Herstellungsprozess von Kunststoffprodukten

Oct 05, 2025

Kompressionsformen: Kompressionsformen, auch Formen genannt, ist ein Formverfahren, bei dem Formmaterialien unter Druck (normalerweise unter Erhitzen) in einen geschlossenen Formhohlraum eingebracht werden.

 

Laminierformen: Eine Methode, bei der zwei oder mehr Schichten aus gleichen oder unterschiedlichen Materialien mit oder ohne Bindemittel durch Erhitzen und Druck zu einem Ganzen verbunden werden.

 

Kaltpressen: Auch Kaltpressen und Sintern genannt. Das Kaltpressen unterscheidet sich vom gewöhnlichen Formpressen dadurch, dass das Material unter Druck bei Raumtemperatur geformt wird.

 

Transfer Moulding: Transfer Moulding ist ein Formverfahren für duroplastische Kunststoffe. Beim Formen wird das Formmaterial zunächst in einer Heizkammer erhitzt und erweicht und dann zum Erstarren in einen vorgeheizten Formhohlraum gepresst.

 

Extrusionsformen: Extrusionsformen, auch Extrusionsformen oder Extrusion genannt, ist ein Verfahren, bei dem durch Erhitzen und Unterdrucksetzen kontinuierlich Material in fließendem Zustand durch eine Düse in einem Extruder geformt wird.

 

Pultrusionsformen: Pultrusionsformen ist eine Formmethode für duroplastische faserverstärkte Kunststoffe.
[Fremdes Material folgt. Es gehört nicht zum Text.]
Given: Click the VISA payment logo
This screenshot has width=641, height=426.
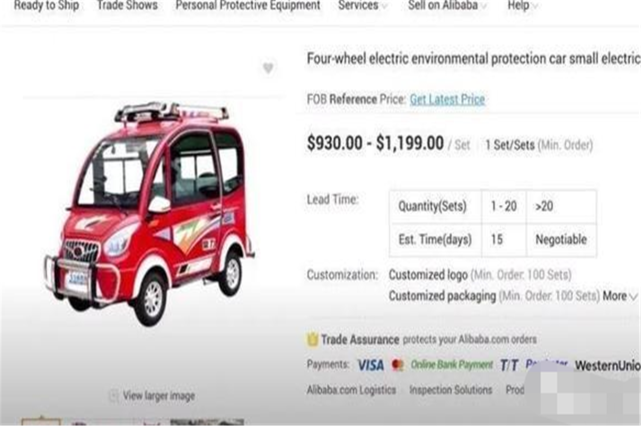Looking at the screenshot, I should click(370, 365).
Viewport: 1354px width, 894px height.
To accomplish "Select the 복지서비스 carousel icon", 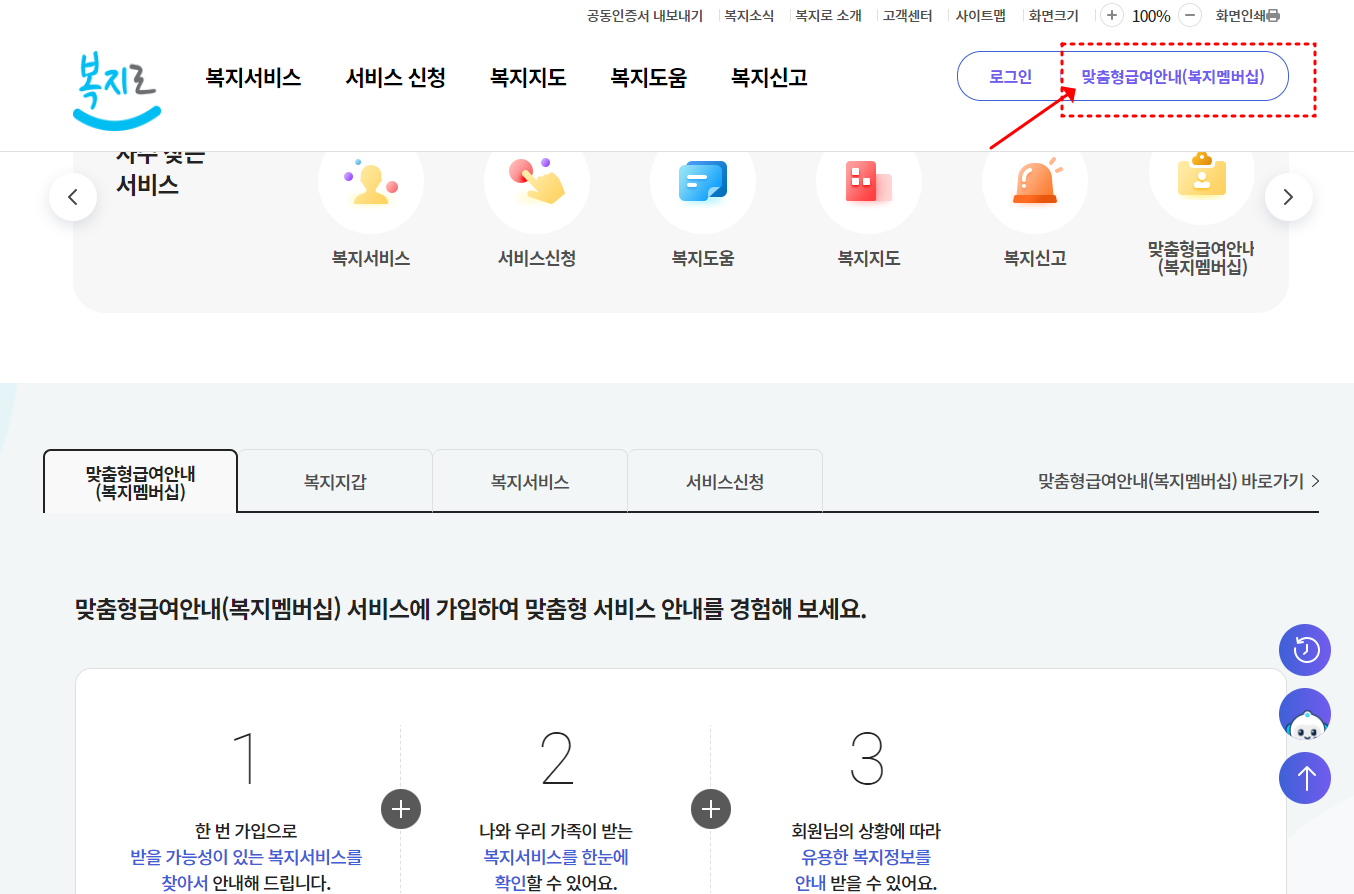I will pos(370,182).
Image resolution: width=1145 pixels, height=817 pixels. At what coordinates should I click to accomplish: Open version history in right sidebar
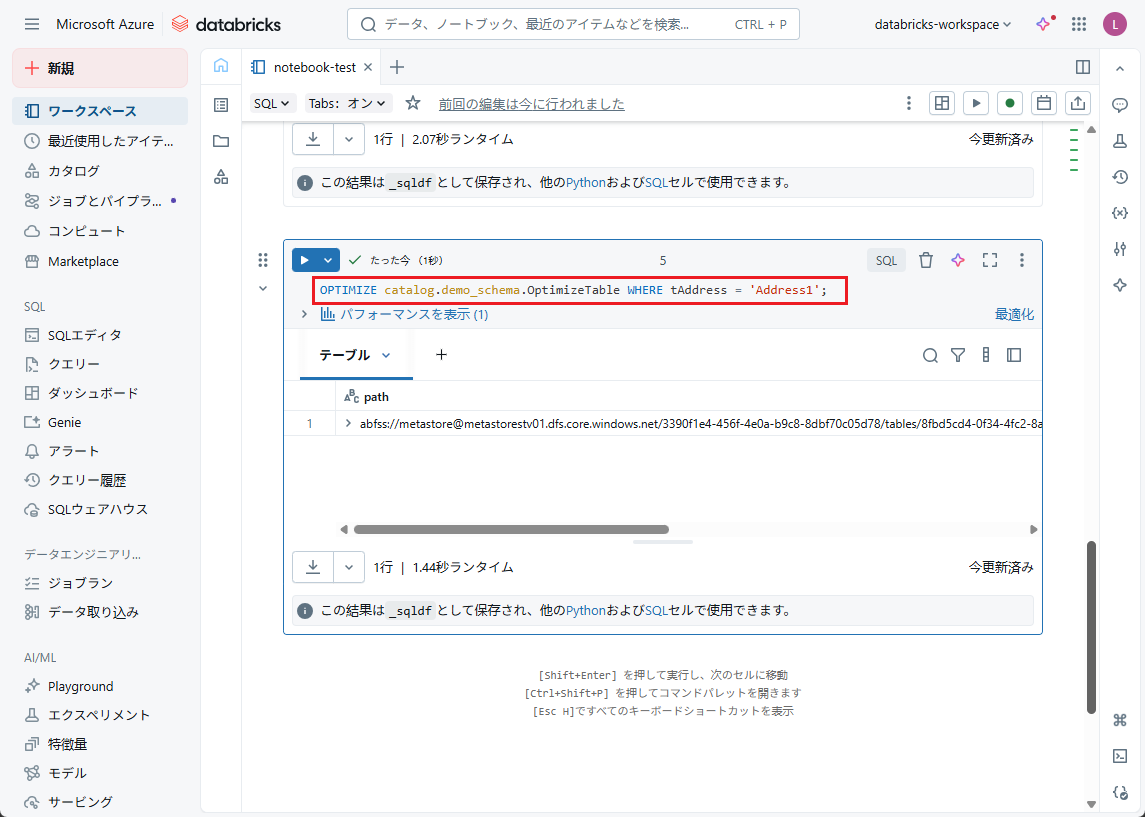pyautogui.click(x=1120, y=177)
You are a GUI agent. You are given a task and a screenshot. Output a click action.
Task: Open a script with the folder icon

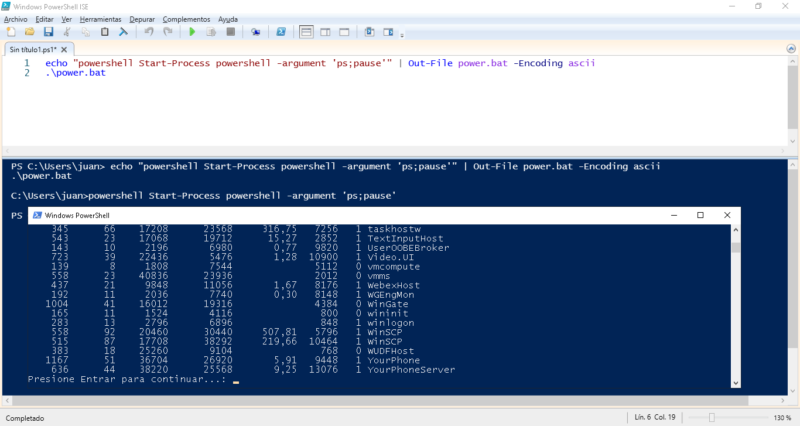pos(30,32)
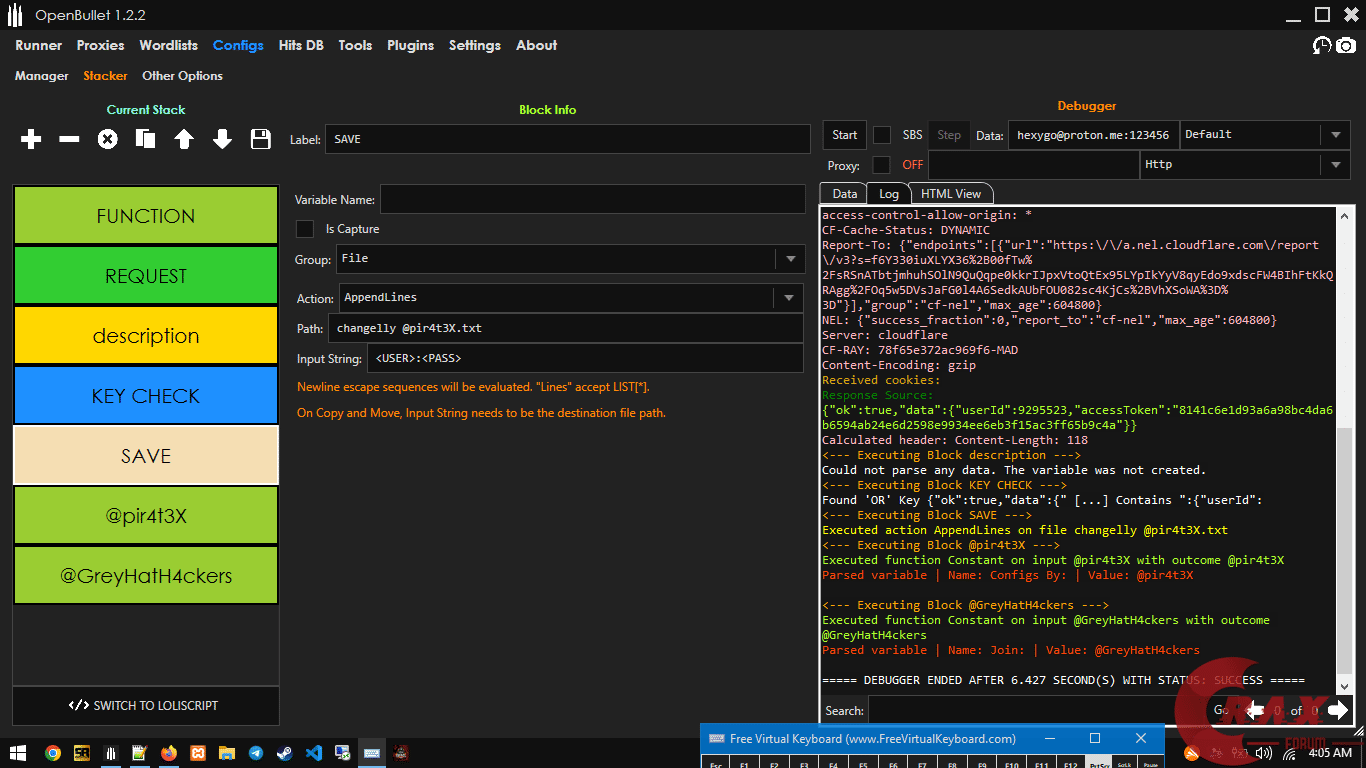Duplicate the selected block using copy icon
Image resolution: width=1366 pixels, height=768 pixels.
tap(146, 140)
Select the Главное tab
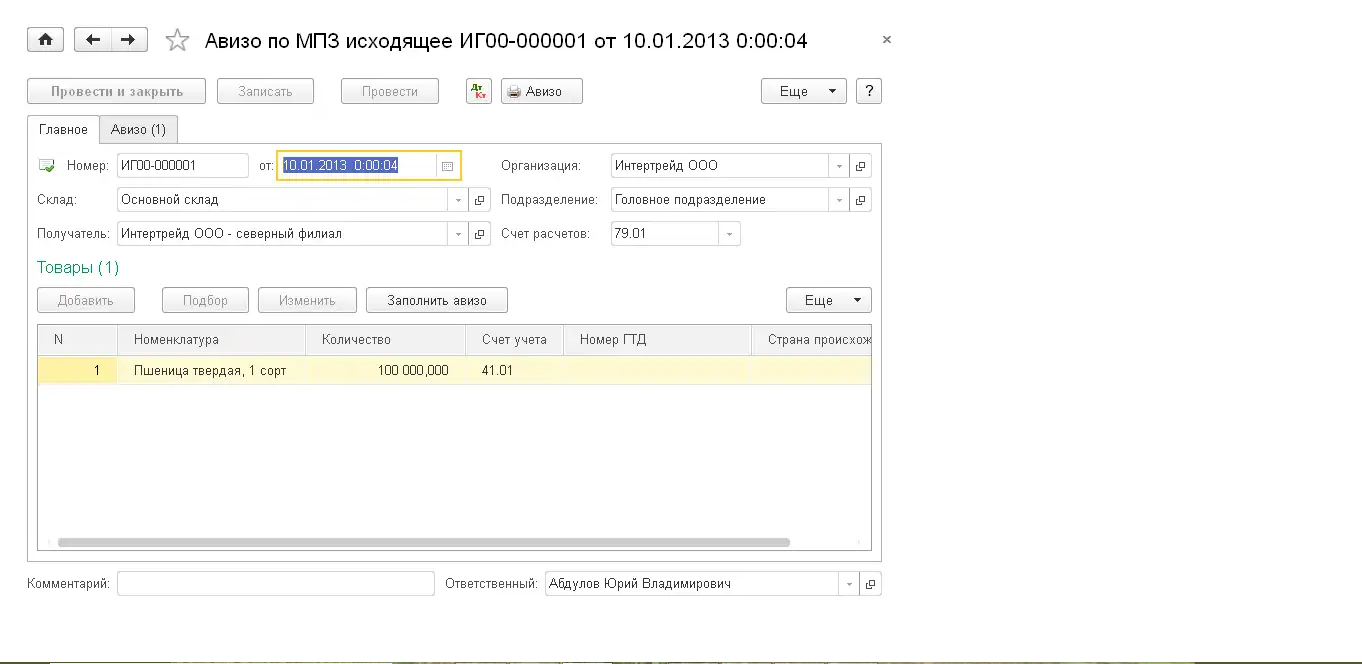The width and height of the screenshot is (1362, 664). click(x=63, y=130)
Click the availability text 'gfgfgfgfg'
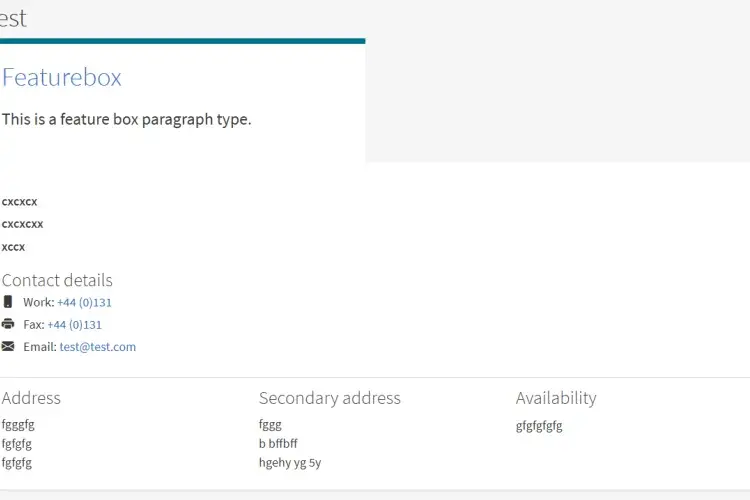750x500 pixels. pyautogui.click(x=539, y=425)
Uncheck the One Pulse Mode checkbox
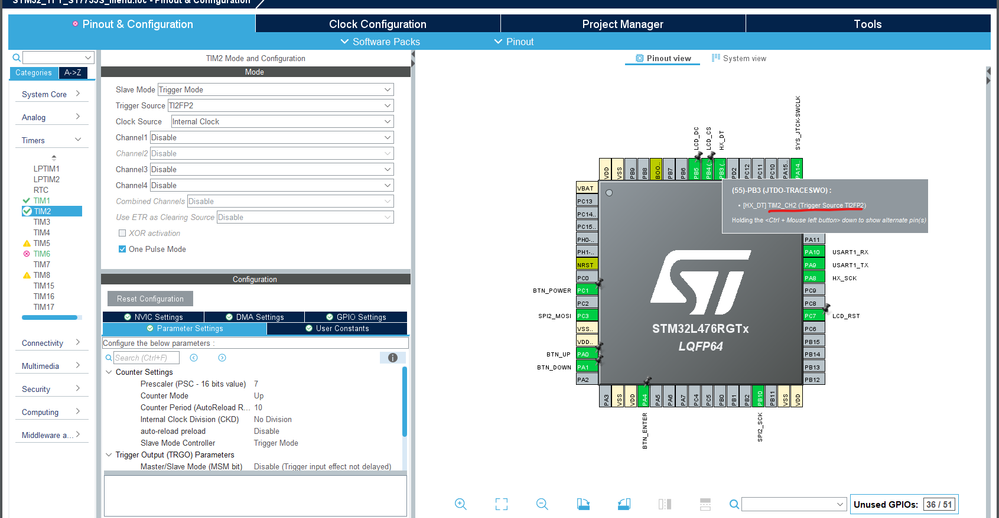Viewport: 999px width, 518px height. (123, 249)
Es dient zur Herstellung von Profilen mit festen Querschnittsformen und unbegrenzten Längen.

 

Spritzgießen: Beim Spritzgießen handelt es sich um ein Verfahren, bei dem thermoplastische oder duroplastische Formmassen zunächst in einem beheizten Zylinder gleichmäßig plastifiziert und dann durch einen Kolben oder eine bewegliche Schnecke in den Hohlraum einer geschlossenen Form gedrückt werden, um das Endprodukt zu bilden.

 

Blasformen: Ein Verfahren zum Aufblasen eines heißen, in einer Form geschlossenen Vorformlings zu einem Hohlprodukt unter Verwendung von Gasdruck oder zum Aufblasen eines schlauchförmigen Vorformlings zu einer Schlauchfolie ohne Form.

 

Gießen: Eine Methode, bei der flüssige Monomere, Harze oder Mischungen davon ohne Druck oder mit leichtem Druck in eine Form eingespritzt werden und daraus ein festes Produkt entsteht.

 

Handlaminat-Spritzguss: Auch bekannt als Handlaminat-Spritzguss oder Kontaktguss. Der Handlaminat-Spritzguss ist eine der Methoden zur Herstellung verstärkter Kunststoffprodukte.

 

Filamentwicklung: Verstärkte Kunststoffprodukte werden geformt, indem mit Harz imprägnierte Endlosfilamente unter kontrollierter Spannung und einer vorgegebenen Filamentform auf einen Dorn oder eine Form gewickelt werden.

 

Kalander: Ein Formverfahren, bei dem Thermoplaste durch eine Reihe beheizter Walzen geführt werden, wodurch sie sich durch Extrusion und Streckung zu Filmen oder Platten verbinden.

 

Schäumen: Beim Schäumen entsteht in Kunststoffen eine mikroporöse Struktur. Nahezu alle duroplastischen und thermoplastischen Kunststoffe können zu Schaumkunststoffen verarbeitet werden. Zu den häufig verwendeten Harzen gehören Polystyrol, Polyurethan, Polyvinylchlorid, Polyethylen, Harnstoff-Formaldehyd und Phenolharze.

 

Sekundärformung: Sekundärformung ist eine der Methoden der Kunststoffformung und -verarbeitung. Dabei handelt es sich um eine Methode, bei der Kunststoffprofile oder Vorformlinge als Rohstoffe verwendet und diese durch Erhitzen und äußere Krafteinwirkung in Produkte der gewünschten Form gebracht werden.